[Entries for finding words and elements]
■ ■ ■ ■ ■

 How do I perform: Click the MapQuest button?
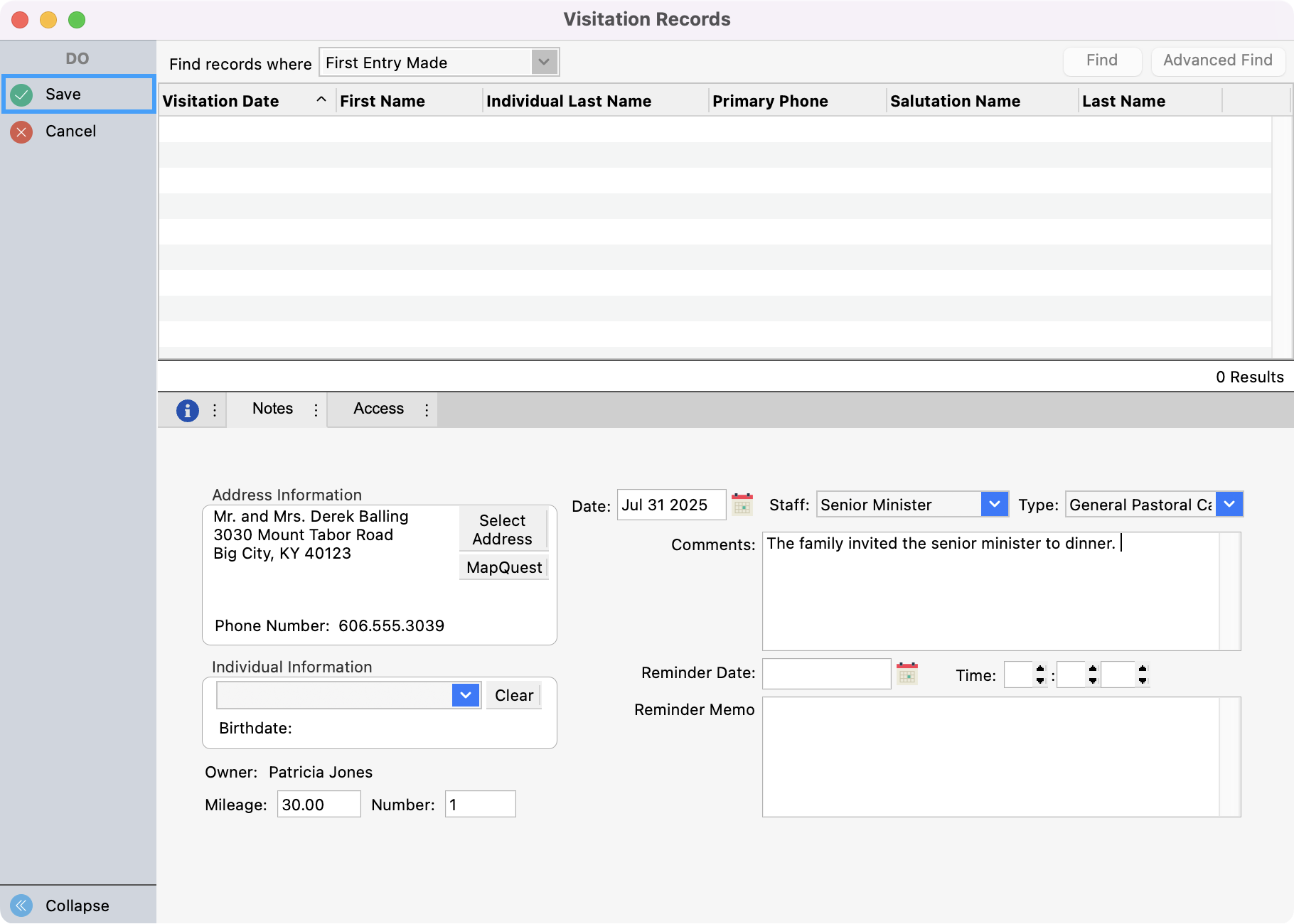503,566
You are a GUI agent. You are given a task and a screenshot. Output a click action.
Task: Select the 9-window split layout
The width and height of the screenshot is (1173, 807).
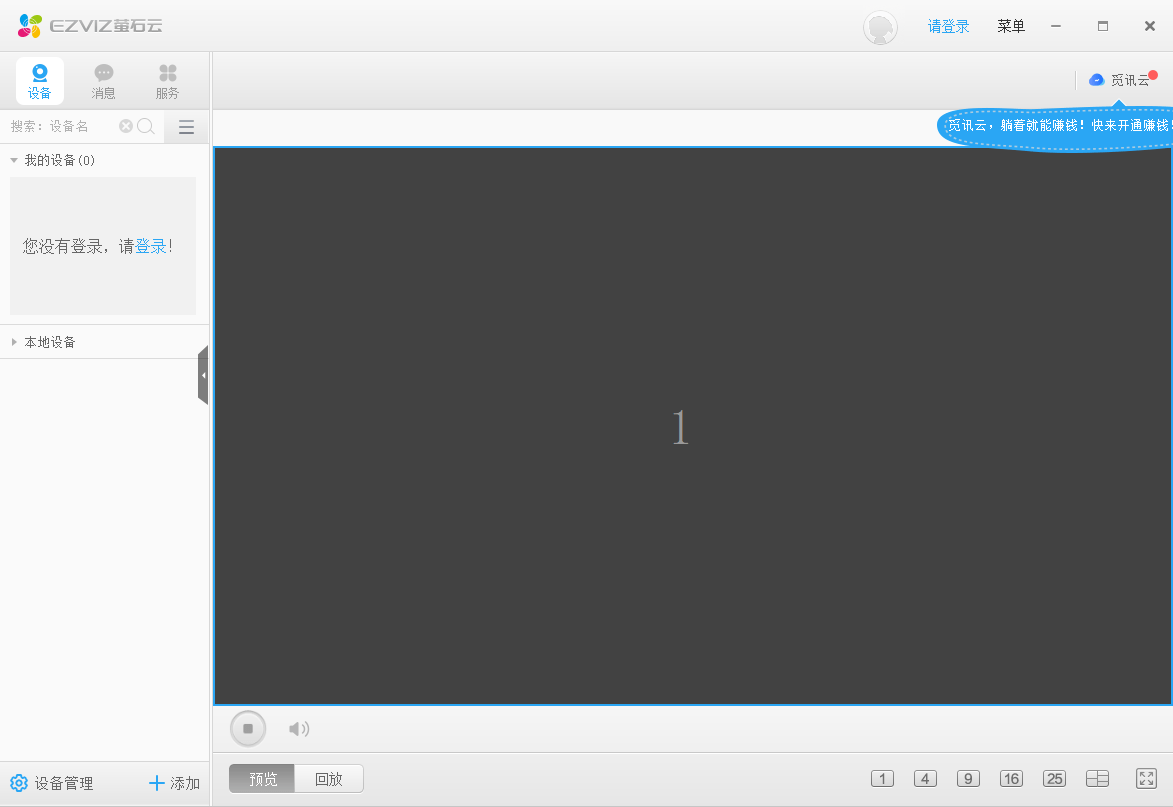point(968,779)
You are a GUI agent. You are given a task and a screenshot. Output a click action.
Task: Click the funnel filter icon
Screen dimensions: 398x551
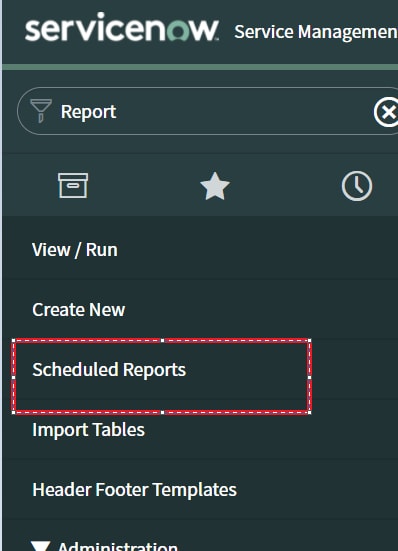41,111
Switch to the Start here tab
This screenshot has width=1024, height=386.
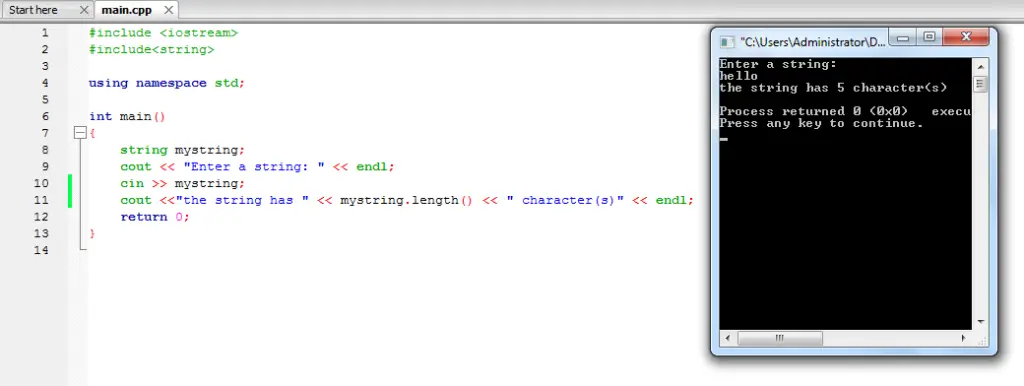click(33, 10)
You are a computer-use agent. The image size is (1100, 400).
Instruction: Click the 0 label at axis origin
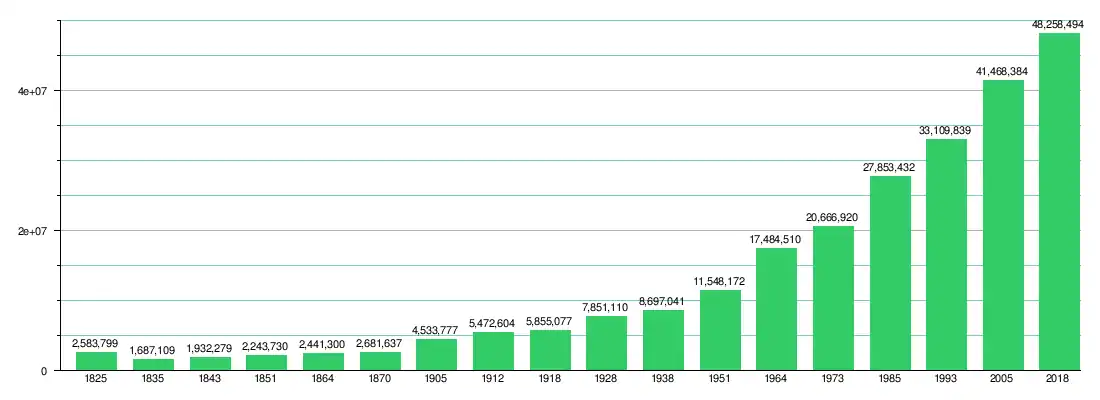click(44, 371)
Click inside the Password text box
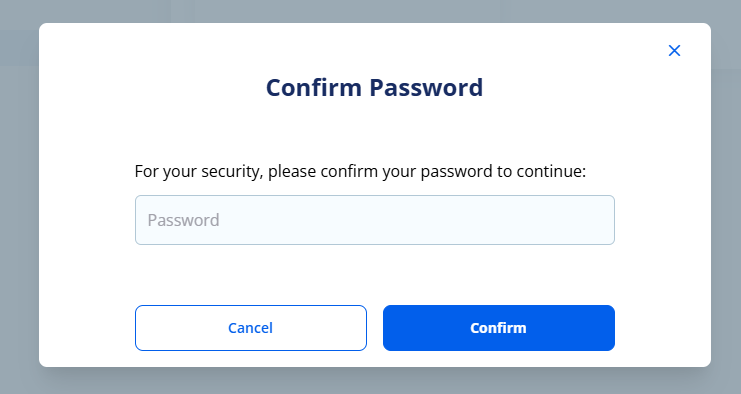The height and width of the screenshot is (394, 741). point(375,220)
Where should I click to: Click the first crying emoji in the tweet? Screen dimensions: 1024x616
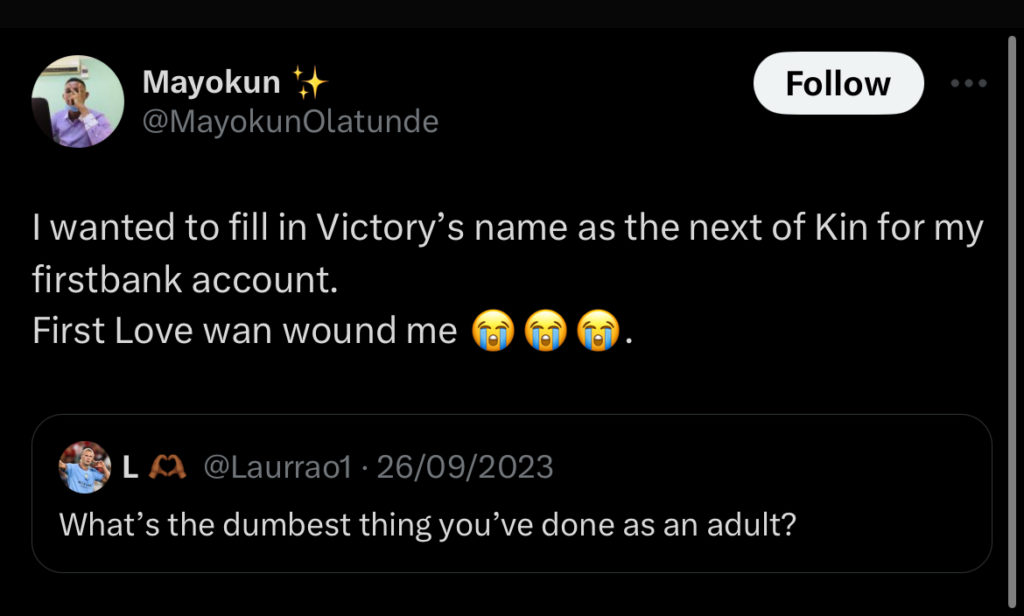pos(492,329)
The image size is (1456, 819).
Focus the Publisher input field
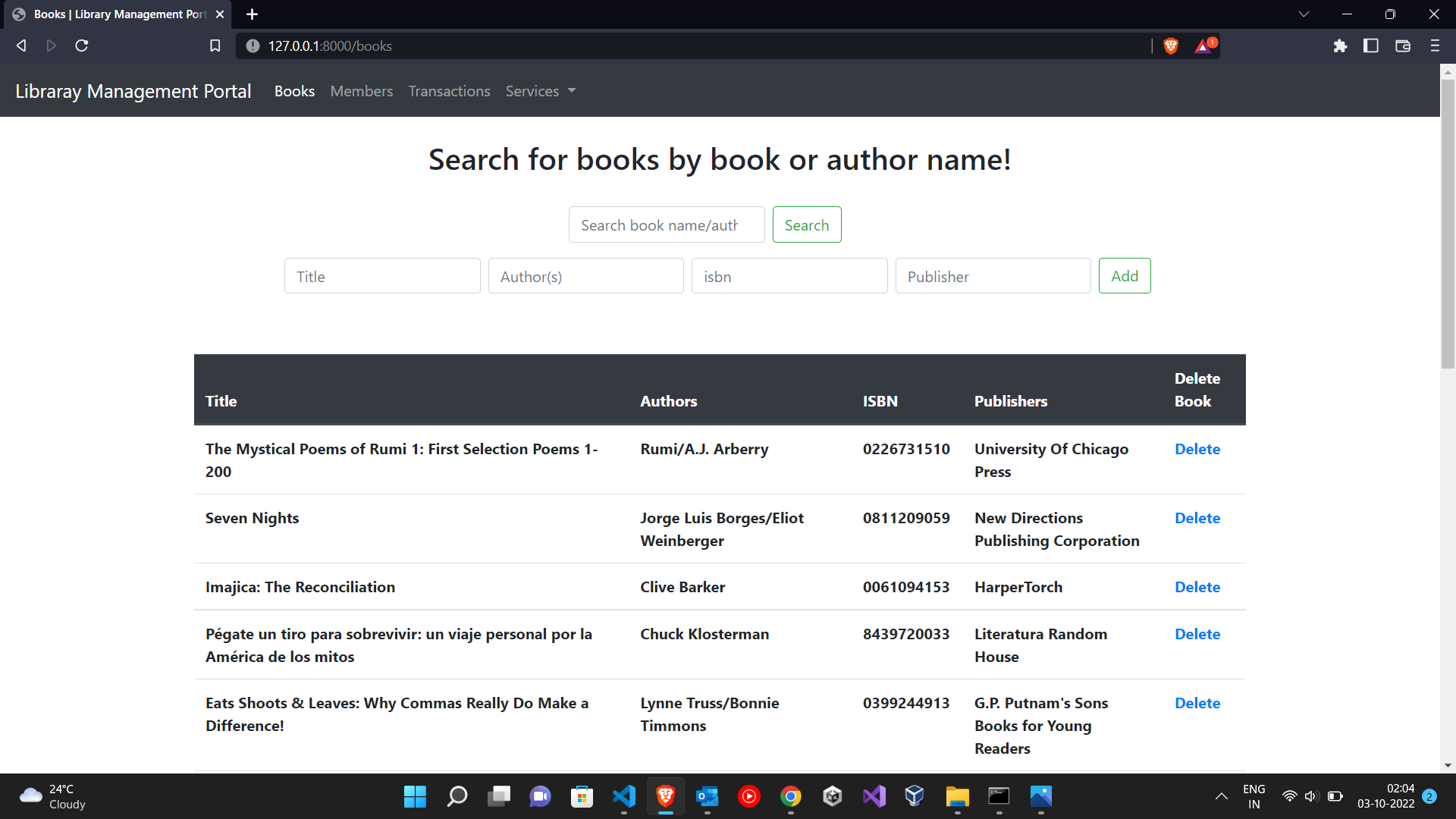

■ ■ ■ ■ ■

> What is required: Print every line of the records above word for word, leaving the pictures out.

> Answer:
 How do I perform: Click the MapQuest button?
503,566
You are a GUI agent. You are given a task and a screenshot. Output a click action.
Task: Select the 9-window split layout
The width and height of the screenshot is (1173, 807).
point(968,779)
You are a GUI agent. You are given a task and a screenshot. Output a click action.
Task: Click the funnel filter icon
Screen dimensions: 398x551
41,111
Switch to the Start here tab
This screenshot has width=1024, height=386.
click(33, 10)
You are a computer-use agent. The image size is (1100, 400).
Instruction: Click the 0 label at axis origin
click(44, 371)
Click inside the Password text box
The height and width of the screenshot is (394, 741). point(375,220)
Where should I click to: Click the first crying emoji in the tweet? Screen dimensions: 1024x616
pos(492,329)
The image size is (1456, 819).
Focus the Publisher input field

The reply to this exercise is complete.